═════ Record excerpts
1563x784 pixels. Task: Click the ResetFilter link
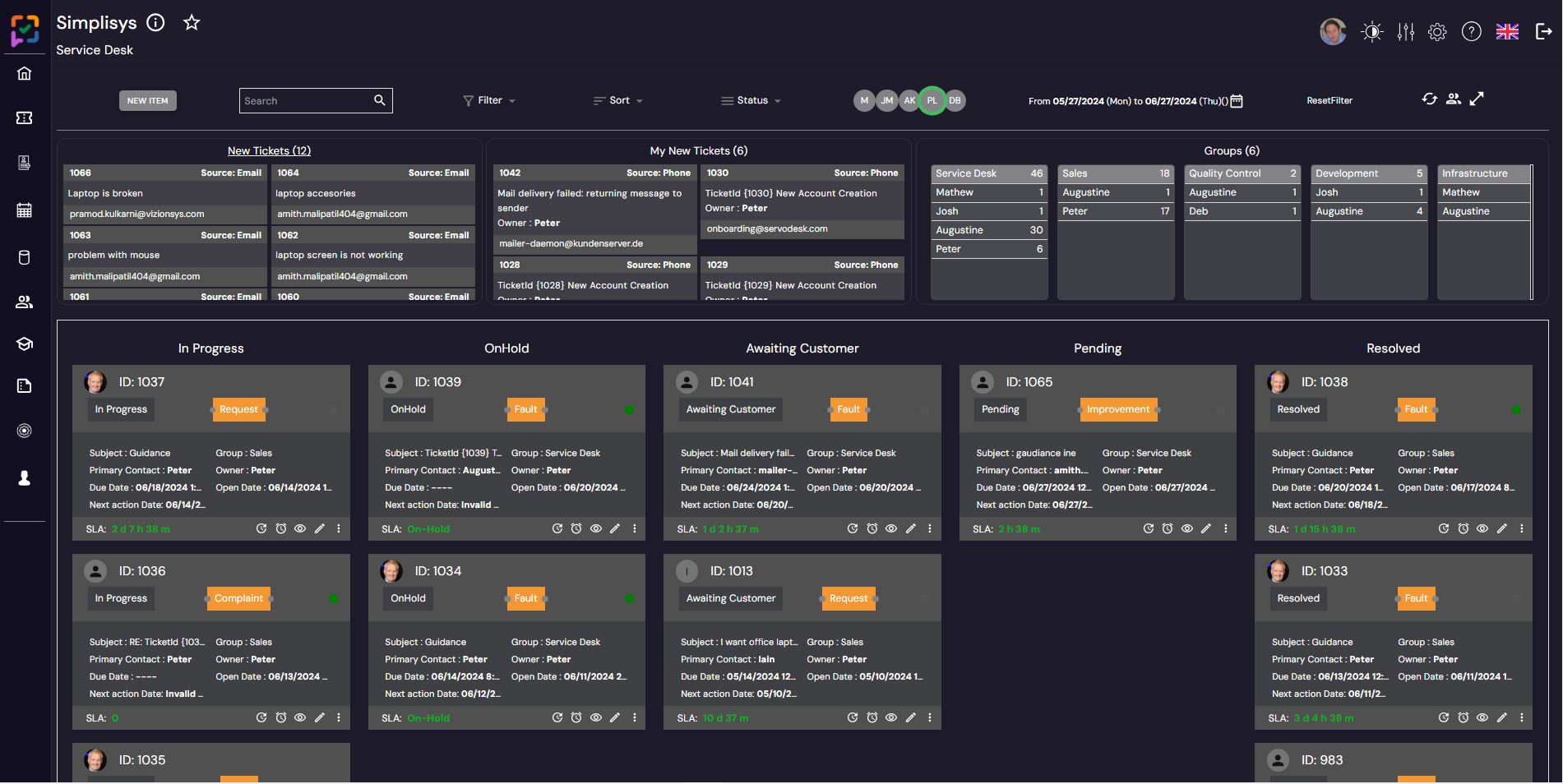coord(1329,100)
══════════
═════ Record excerpts
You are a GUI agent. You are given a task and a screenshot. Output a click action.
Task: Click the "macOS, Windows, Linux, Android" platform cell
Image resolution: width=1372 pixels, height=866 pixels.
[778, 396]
══════════
═════ Record excerpts
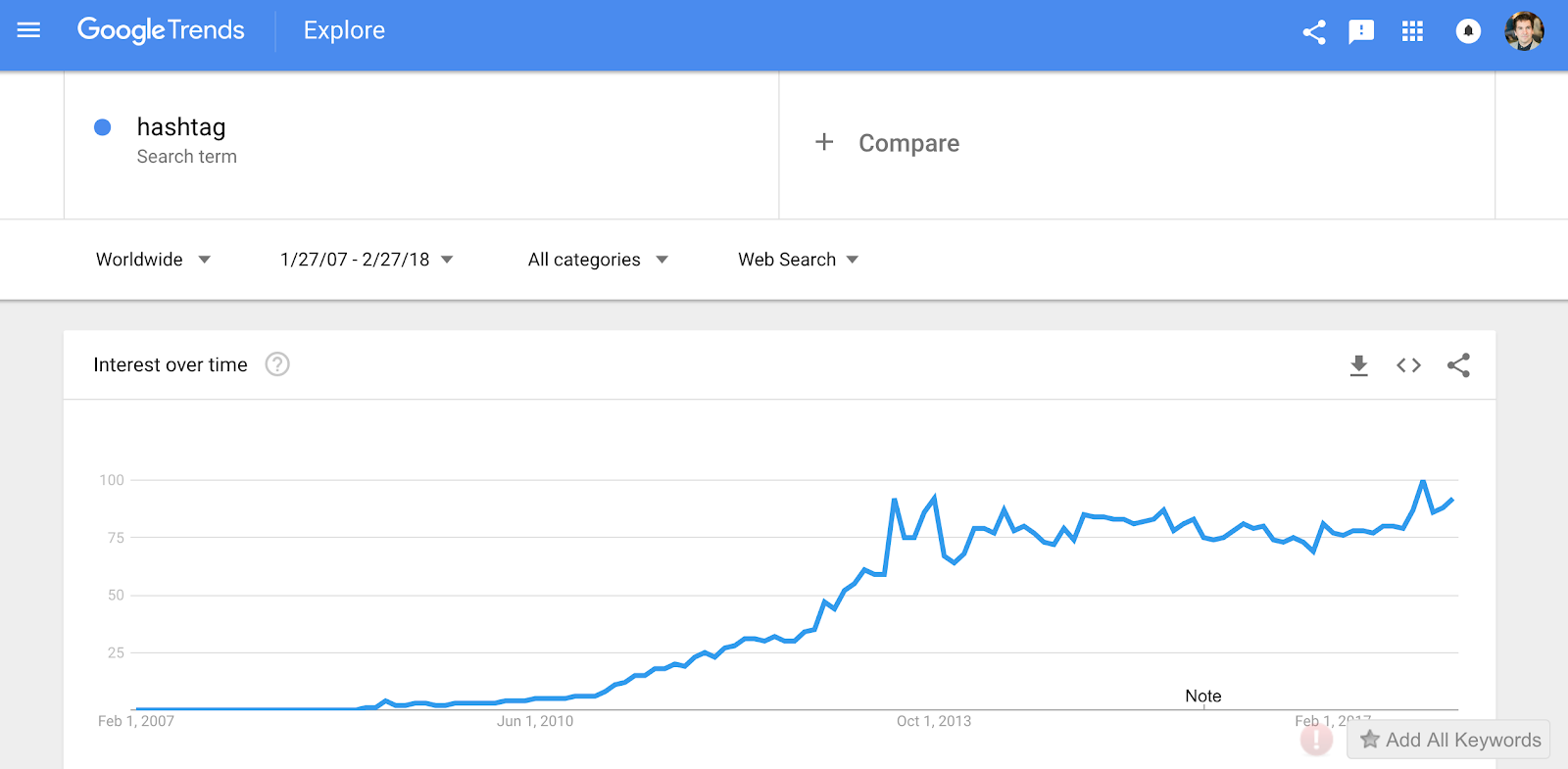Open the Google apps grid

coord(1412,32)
══════════
## Task prompt
Convert the stretch from the line containing "1563x784 pixels. Task: Click" through the line containing "coord(1329,100)" into a two-column CSV with the headers instruction and click_point. Use one row per entry, put each value in a single quoted field with line breaks replaced by spaces, and leave the pictures out.

## Solved exercise
instruction,click_point
"1563x784 pixels. Task: Click the ResetFilter link","coord(1329,100)"